# Shoulder separation, trip cancellation, season X



## Argo (Feb 25, 2010)

I have separated my shoulder and couple times. Never let it sideline me for more than a week or two.


----------



## d2cycles (Feb 24, 2013)

Keep your chin up. Things like this happen and you will live to ride again another day. I dislocated my shoulder 3 times in the Army...it sucks bad. The good news...it heals and you will be doing all the things you love to do again.
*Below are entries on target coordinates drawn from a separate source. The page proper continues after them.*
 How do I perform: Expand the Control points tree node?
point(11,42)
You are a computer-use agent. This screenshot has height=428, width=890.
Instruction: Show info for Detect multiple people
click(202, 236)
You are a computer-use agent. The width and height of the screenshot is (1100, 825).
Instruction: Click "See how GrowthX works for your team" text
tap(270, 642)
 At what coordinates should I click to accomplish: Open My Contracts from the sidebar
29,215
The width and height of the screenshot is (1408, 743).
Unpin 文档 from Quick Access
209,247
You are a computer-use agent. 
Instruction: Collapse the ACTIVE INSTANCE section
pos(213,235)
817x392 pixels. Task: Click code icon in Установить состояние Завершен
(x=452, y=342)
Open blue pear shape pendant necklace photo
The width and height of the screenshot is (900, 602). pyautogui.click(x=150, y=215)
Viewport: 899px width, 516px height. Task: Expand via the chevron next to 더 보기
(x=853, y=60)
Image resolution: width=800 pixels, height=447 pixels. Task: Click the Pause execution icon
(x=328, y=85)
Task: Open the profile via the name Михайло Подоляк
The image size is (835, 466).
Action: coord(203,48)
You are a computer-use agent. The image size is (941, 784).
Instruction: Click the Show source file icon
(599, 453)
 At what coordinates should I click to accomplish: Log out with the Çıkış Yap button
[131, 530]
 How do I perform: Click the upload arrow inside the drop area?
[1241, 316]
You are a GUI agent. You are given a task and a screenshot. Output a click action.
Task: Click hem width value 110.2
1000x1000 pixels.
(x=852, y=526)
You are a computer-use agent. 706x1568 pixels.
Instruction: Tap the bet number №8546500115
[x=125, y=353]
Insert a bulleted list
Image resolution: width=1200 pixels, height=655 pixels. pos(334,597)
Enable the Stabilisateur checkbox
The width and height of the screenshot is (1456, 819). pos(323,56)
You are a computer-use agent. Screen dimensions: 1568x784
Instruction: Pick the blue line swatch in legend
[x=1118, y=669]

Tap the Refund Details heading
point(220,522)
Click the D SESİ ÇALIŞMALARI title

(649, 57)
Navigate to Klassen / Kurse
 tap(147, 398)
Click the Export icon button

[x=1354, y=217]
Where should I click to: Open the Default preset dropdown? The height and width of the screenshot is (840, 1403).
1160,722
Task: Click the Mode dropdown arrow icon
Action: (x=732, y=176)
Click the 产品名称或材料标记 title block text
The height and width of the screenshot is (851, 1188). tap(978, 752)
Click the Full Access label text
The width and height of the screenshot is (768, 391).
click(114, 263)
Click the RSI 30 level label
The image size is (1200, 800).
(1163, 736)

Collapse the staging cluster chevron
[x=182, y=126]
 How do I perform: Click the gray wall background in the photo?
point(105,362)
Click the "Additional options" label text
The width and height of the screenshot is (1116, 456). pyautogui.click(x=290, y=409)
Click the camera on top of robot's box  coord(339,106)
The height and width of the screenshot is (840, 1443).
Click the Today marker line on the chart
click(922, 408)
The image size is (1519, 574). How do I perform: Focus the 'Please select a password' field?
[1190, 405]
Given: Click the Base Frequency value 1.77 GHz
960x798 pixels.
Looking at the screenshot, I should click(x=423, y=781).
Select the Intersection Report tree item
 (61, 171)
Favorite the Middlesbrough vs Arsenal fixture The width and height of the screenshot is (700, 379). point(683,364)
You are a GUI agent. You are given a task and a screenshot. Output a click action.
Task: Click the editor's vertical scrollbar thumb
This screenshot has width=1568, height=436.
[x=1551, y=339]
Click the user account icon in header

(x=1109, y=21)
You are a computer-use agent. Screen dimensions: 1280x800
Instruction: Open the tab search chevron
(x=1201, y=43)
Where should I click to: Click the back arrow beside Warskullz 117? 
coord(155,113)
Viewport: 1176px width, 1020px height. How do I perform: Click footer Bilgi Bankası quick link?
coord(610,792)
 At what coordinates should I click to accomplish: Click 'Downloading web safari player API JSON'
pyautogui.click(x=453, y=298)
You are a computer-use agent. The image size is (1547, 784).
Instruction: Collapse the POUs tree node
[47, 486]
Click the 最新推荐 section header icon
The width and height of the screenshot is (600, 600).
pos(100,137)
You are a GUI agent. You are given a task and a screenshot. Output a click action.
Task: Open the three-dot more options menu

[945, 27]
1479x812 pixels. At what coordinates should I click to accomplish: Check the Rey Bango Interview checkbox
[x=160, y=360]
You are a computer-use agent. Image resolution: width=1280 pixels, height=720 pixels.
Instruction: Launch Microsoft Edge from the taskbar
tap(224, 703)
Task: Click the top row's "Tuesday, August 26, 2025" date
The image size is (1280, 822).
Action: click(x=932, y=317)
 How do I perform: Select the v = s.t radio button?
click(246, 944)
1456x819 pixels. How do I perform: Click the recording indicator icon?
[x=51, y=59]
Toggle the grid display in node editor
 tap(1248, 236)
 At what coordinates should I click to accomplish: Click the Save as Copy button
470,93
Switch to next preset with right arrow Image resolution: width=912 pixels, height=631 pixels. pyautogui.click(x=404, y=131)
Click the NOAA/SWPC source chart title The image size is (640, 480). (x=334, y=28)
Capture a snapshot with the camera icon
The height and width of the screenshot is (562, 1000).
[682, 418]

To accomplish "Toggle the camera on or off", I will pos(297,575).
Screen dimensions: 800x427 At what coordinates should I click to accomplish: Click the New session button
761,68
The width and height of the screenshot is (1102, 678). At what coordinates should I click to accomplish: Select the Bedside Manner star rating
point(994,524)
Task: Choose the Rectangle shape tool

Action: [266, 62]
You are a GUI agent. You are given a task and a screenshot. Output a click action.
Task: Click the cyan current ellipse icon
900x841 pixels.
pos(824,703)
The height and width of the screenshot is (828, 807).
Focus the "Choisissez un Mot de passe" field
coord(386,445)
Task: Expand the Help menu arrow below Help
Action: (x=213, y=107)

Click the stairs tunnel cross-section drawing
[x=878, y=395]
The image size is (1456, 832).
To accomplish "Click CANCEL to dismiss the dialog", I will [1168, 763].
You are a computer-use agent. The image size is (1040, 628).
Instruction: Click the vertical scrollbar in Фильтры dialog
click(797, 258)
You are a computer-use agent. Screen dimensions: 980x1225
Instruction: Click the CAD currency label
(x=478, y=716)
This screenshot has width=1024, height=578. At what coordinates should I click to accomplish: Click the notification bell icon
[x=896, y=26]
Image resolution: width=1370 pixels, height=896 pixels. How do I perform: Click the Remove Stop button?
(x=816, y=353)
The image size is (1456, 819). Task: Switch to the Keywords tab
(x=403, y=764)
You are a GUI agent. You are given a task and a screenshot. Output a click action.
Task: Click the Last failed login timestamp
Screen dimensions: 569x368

I don't want to give you bad advice here so take this with a grain of salt. You can still ride with a bad shoulder. You may just be sliding around on the super safe side so you don't crash but riding is riding.


----------



## WasabiCanuck (Apr 29, 2015)

Yup. I have dislocated both shoulders. I dislocated my left one really bad snowboarding. Doc had to put it back in, I was in a sling for a month after. Sucks big time. I took a while to come back. 


Advice: 

1. *Go to physio-therapy and do exactly what they say. * 

2. After you are more or less healed, hire a good personal trainer to get that bitch strong again. You might only need a couple of sessions to get a plan together. Should only cost $100 or so. Workout hard and your shoulder will be stronger than before. Focus on building joint strength *and stability*. Overhead squats are great, but difficult. Same with Turkish Get-ups.

3. Also work on your mobility. Most of these kinds of injuries happen because of tight shoulders.

Having a plan and sticking to it will help keep you from getting depressed. And watch a bunch of snowboard movies to keep the stoke high.

Good Luck Bro!!!


----------



## DoubleA (Apr 30, 2014)

If only my physio were so optimistic! 

I'm a tough sob. It took a lot for me to cancel out. These arms are my money makers.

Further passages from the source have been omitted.